Pixel coordinate grounding data:
————————
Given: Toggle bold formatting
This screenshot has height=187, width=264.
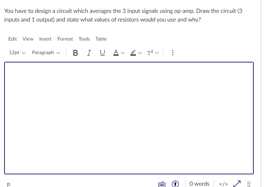Looking at the screenshot, I should click(x=75, y=53).
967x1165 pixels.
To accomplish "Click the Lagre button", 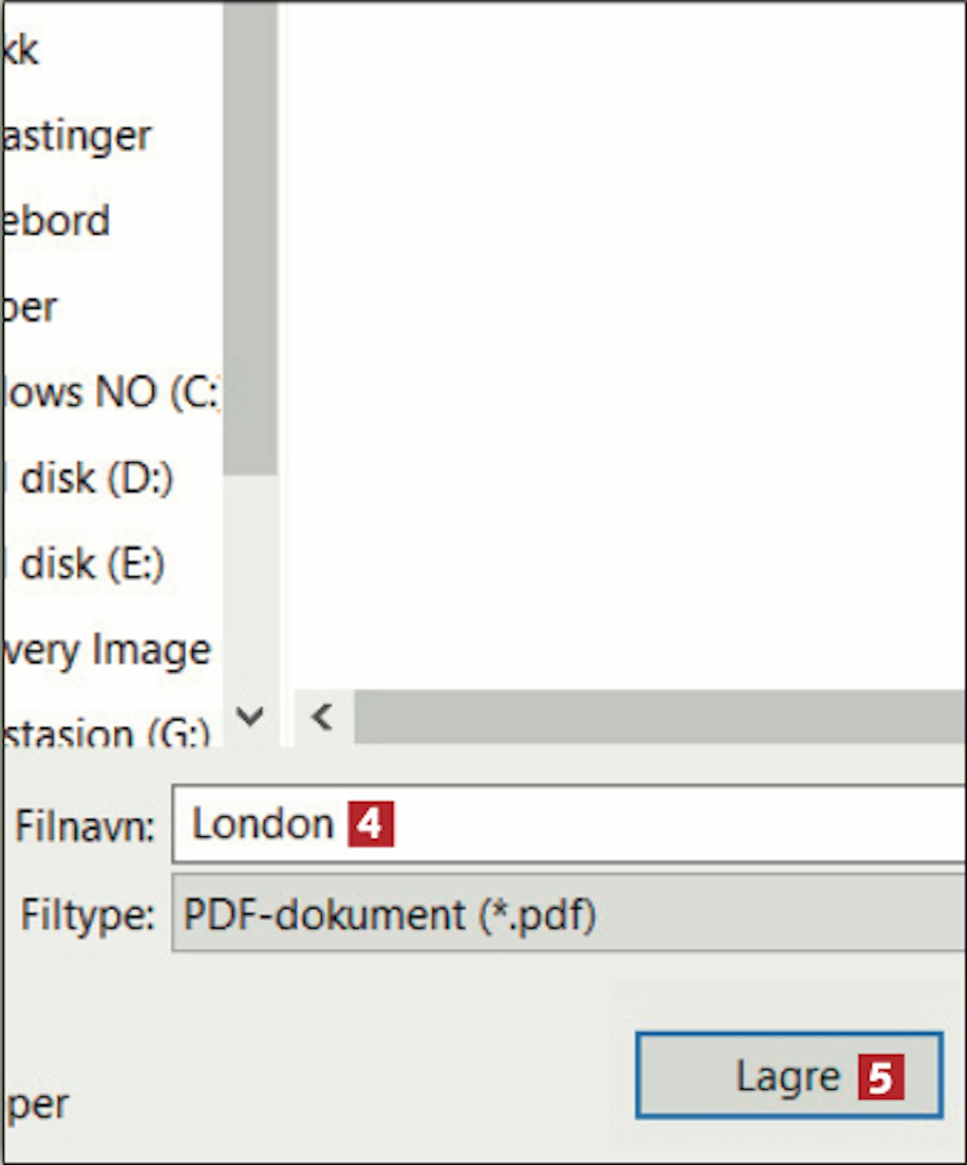I will [x=788, y=1075].
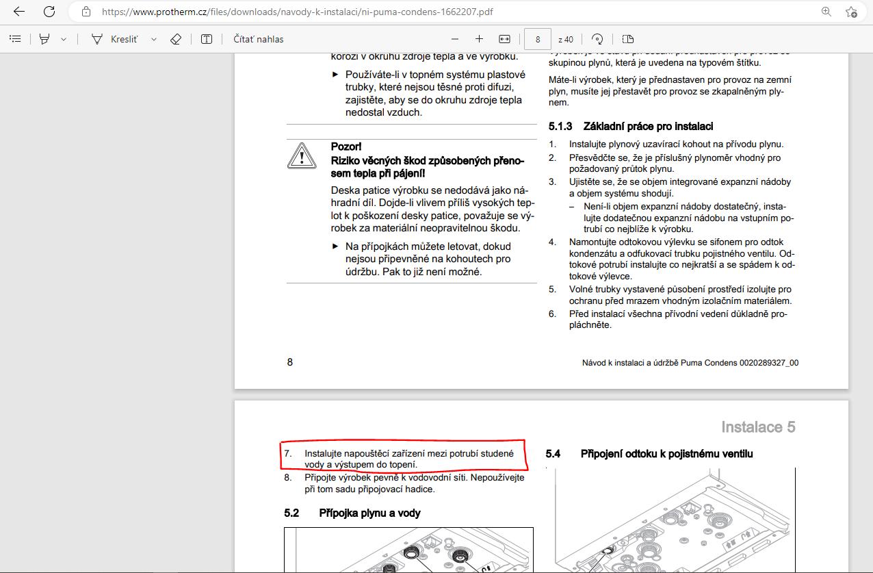Click the add text box icon

(207, 39)
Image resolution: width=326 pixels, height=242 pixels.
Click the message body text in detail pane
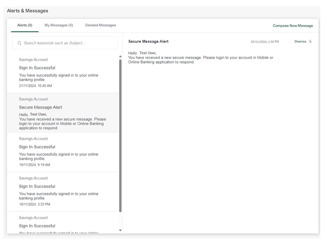click(x=200, y=58)
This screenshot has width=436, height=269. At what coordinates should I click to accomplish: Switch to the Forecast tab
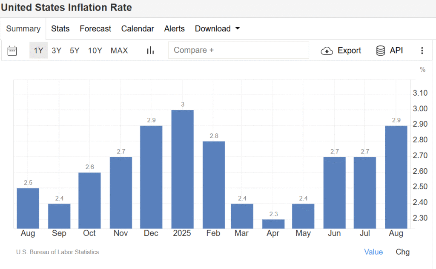coord(95,29)
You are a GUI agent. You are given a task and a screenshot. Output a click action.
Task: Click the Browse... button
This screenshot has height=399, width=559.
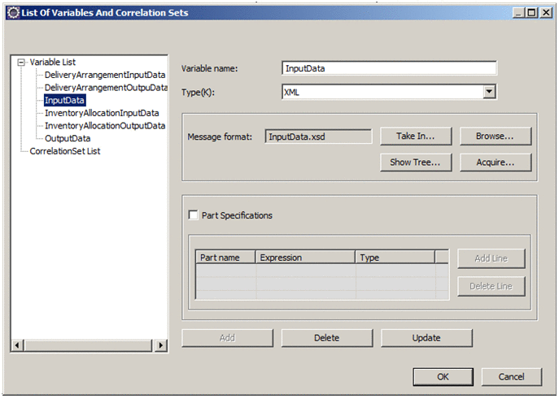tap(496, 137)
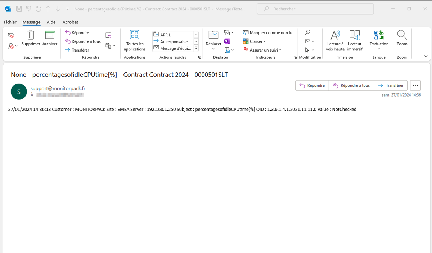Image resolution: width=432 pixels, height=253 pixels.
Task: Click the Supprimer trash can icon
Action: click(31, 35)
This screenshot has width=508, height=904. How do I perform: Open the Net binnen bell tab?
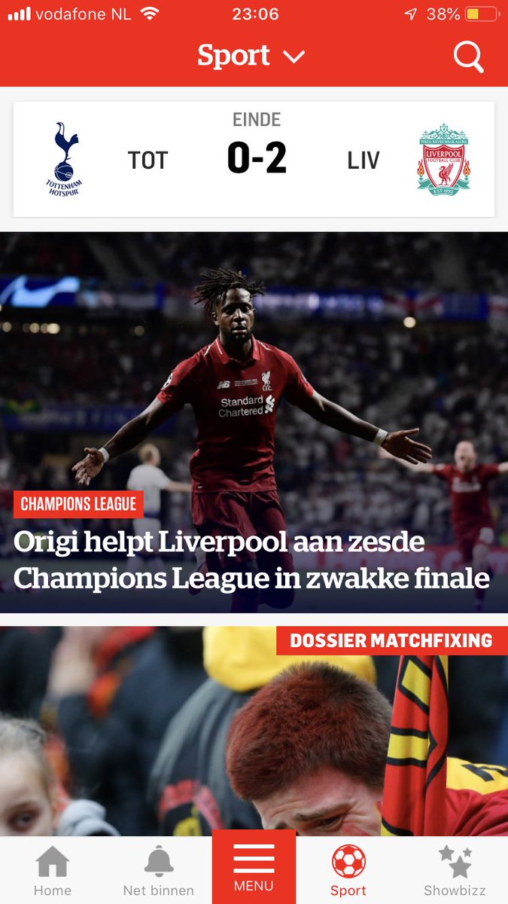tap(158, 872)
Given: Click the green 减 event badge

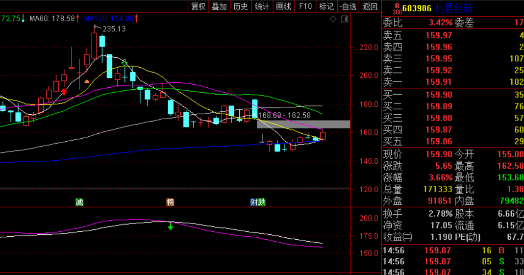Looking at the screenshot, I should click(79, 202).
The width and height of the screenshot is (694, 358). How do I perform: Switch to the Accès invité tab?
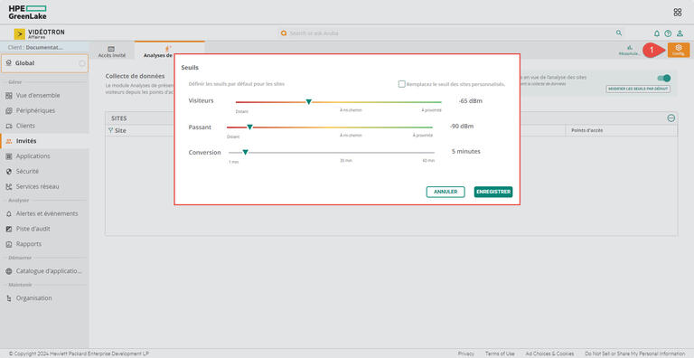tap(111, 52)
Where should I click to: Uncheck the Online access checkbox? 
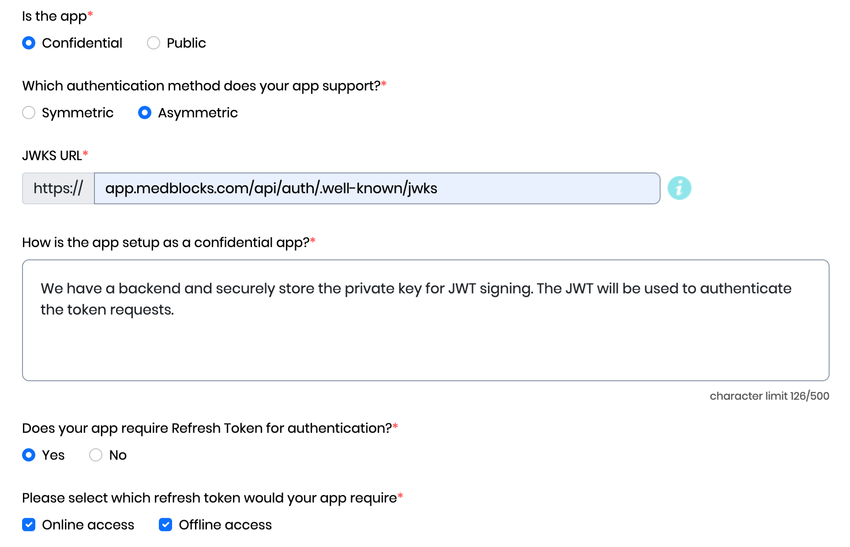click(29, 525)

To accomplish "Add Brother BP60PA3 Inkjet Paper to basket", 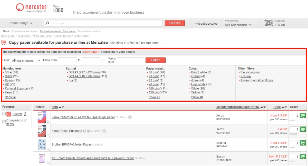I will [303, 143].
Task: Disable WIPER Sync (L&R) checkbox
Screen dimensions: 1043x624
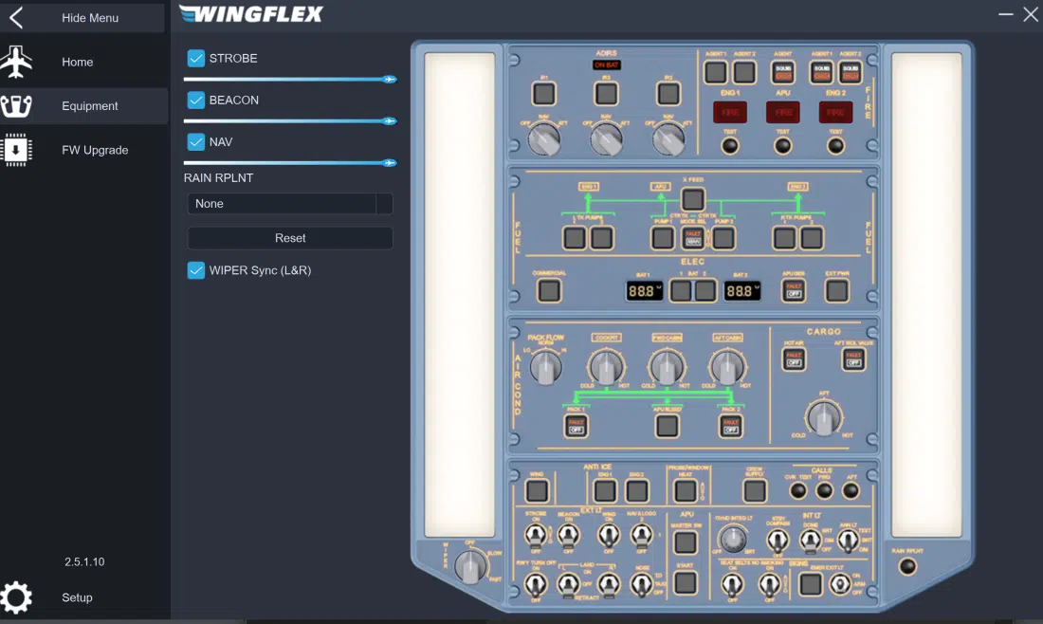Action: [196, 270]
————————
*Problem to solve:* Give again, word for word, the lines from the one containing "Task: Disable WIPER Sync (L&R) checkbox" through the last line of the entries, with pictures omitted and nothing added.

*Task answer:*
Task: Disable WIPER Sync (L&R) checkbox
Screen dimensions: 1043x624
Action: [196, 270]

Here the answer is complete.